Take, for example, the response when approximately 1,300 tons of oil spilled from the bulk ore carrier Treasure. The ship sank in the Atlantic Ocean in June 2000 about 20 miles (30 kilometers) from Cape Town, South Africa.

Peter Barham, a scientist with Bristol University in England, was part of the international rescue effort. He said approximately 20,000 African penguins were covered in oil from the spill.



"It took about six weeks, the teams working day and night, to clean all those birds," Barham said in an interview with the radio program Pulse of the Planet.

Rescue teams also temporarily relocated 20,000 additional penguins from an island in the oil slick's path. In terms of animal numbers, the rescue effort was the largest ever attempted.

Experts estimate 90 percent of the rescued birds survived. Today the African penguin population is thought to be 19 percent larger than it would have been without the effort, according to University of Cape Town researchers who monitor the birds.

Oiled Death

Holcomb, of the International Bird Rescue Research Center, said the cleanup success at the Treasure oil spill is an exception, not the rule.

He said penguins have several layers of fat to burn for energy and are relatively easy to manage in captive situations. During oil spills, these characteristics allow the birds to survive longer in the wild before rescue teams arrive and to cope with human handling.

"If they had been any other birds, we wouldn't have saved 50 percent of them," Holcomb said. Most oiled birds, he added, die from exposure to the cold before rescue workers have time to reach them.

When birds encounter spilt oil, the slimy substance strips feathers of their waterproofing nature. Holcomb explained that feathers are normally "aligned at a microscopic level like Velcro. They all hook together so tightly that water can't penetrate them."

Oil causes birds' feathers to mat together into separated clumps. This allows water to seep between the feathers and skin and exposes the animal to the elements. This usually causes birds to freeze to death, but it can also lead to overheating.

Oiled birds instinctively preen their feathers. When they do, the animals ingest toxins that damage internal organs.

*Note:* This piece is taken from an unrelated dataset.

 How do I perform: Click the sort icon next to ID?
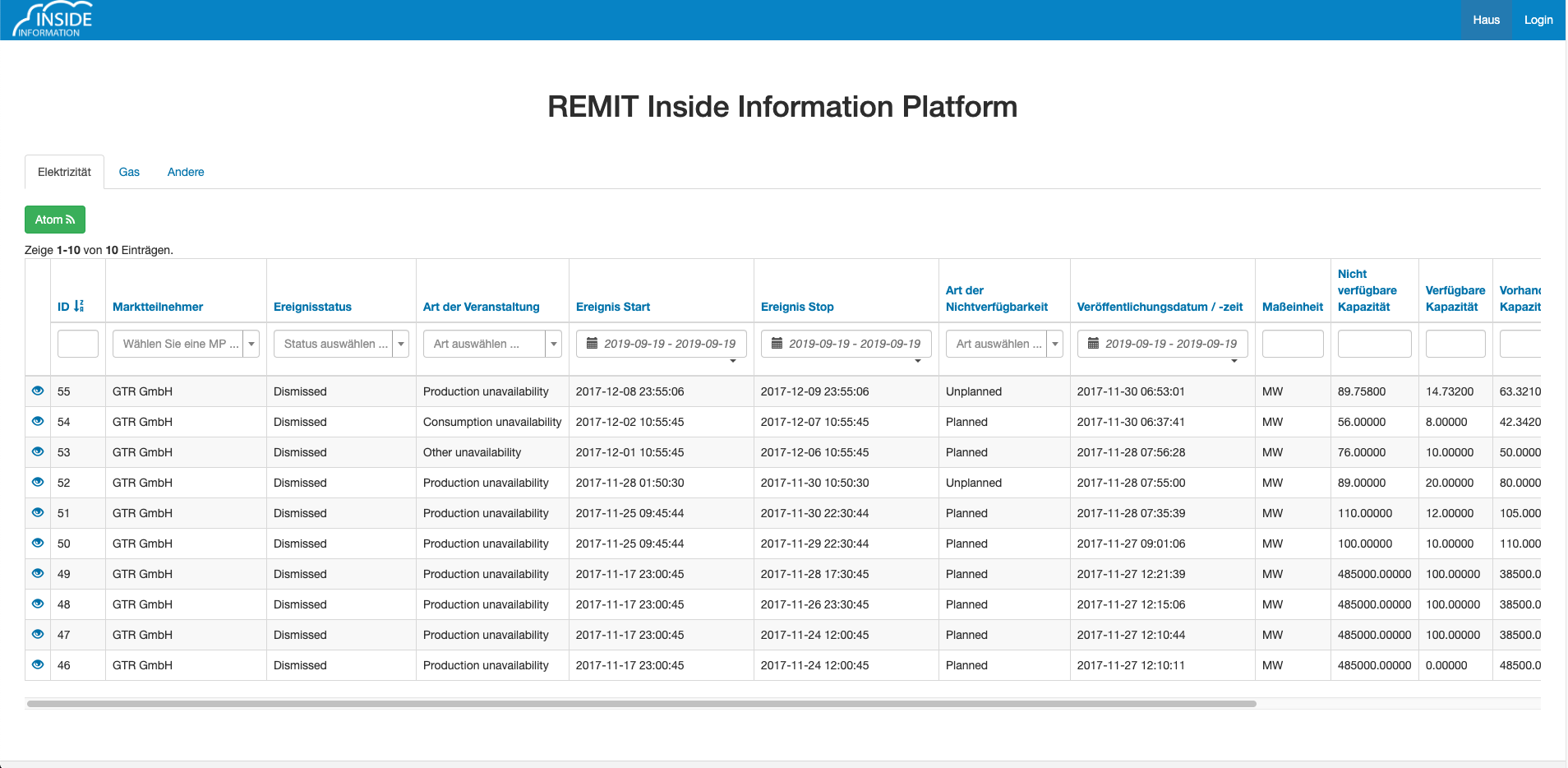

The birds' focus on preening also diverts their attention from the essential tasks of eating and evading predators, Holcomb said. If exposure to the elements doesn't kill the birds, long-term health impacts or a predator will.

Millions of small oil spills, primarily from ships cleaning their bilges, go unreported and undetected each year. Such slicks kill hundreds of thousands of birds.

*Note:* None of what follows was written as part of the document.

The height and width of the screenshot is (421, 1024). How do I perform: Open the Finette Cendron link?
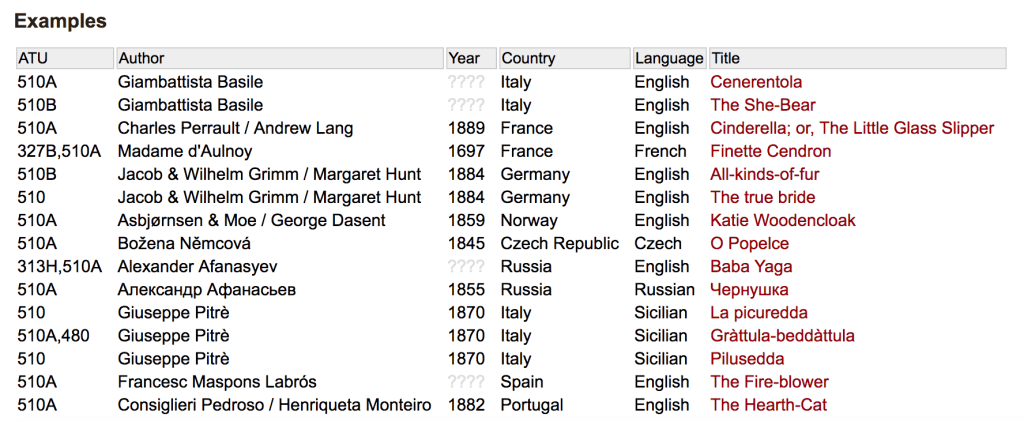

Off the coast of Newfoundland, Canada, for example, some 300,000 birds die from oiling each year, according to Canadian government studies. Off the southern coast of South America, as many as 40,000 Magellanic penguins die from oiling, according to Holcomb.

Bird Cleaning

For birds to survive catastrophic oil spills like the Treasure, well-equipped bird-rescue crews must be mobilized quickly. Human handlers arrive with food and water.

Once the birds are stabilized, the cleaning process begins. The animals are placed in plastic dish tubs and, using a mixture of warm water and a dab of mild soap, rescue workers scrub the birds' feathers. For the eyes and ears, a water pick or toothbrush is used to avoid damaging sensitive organs.

"Really what we're doing is shampooing the birds. We do it vigorously, but they don't like to be handled. So we do it quickly—quickly but efficiently," Holcomb said.

Once scrubbed, the birds are rinsed with warm water, placed in cages with air dryers, and—after they're dry—released into a pool of warm water.

"They instantly want to bathe, get their feathers in order," Holcomb said. As part of the preening process, the birds rub a natural oil, which is secreted from a gland at the bottom of their tails, over their feathers. The oil acts as a conditioner.

When the birds regain a natural weight and blood values, they are released back into the wild. What happens next, for most species, is an open question. The technology to track wild birds is too invasive to deploy.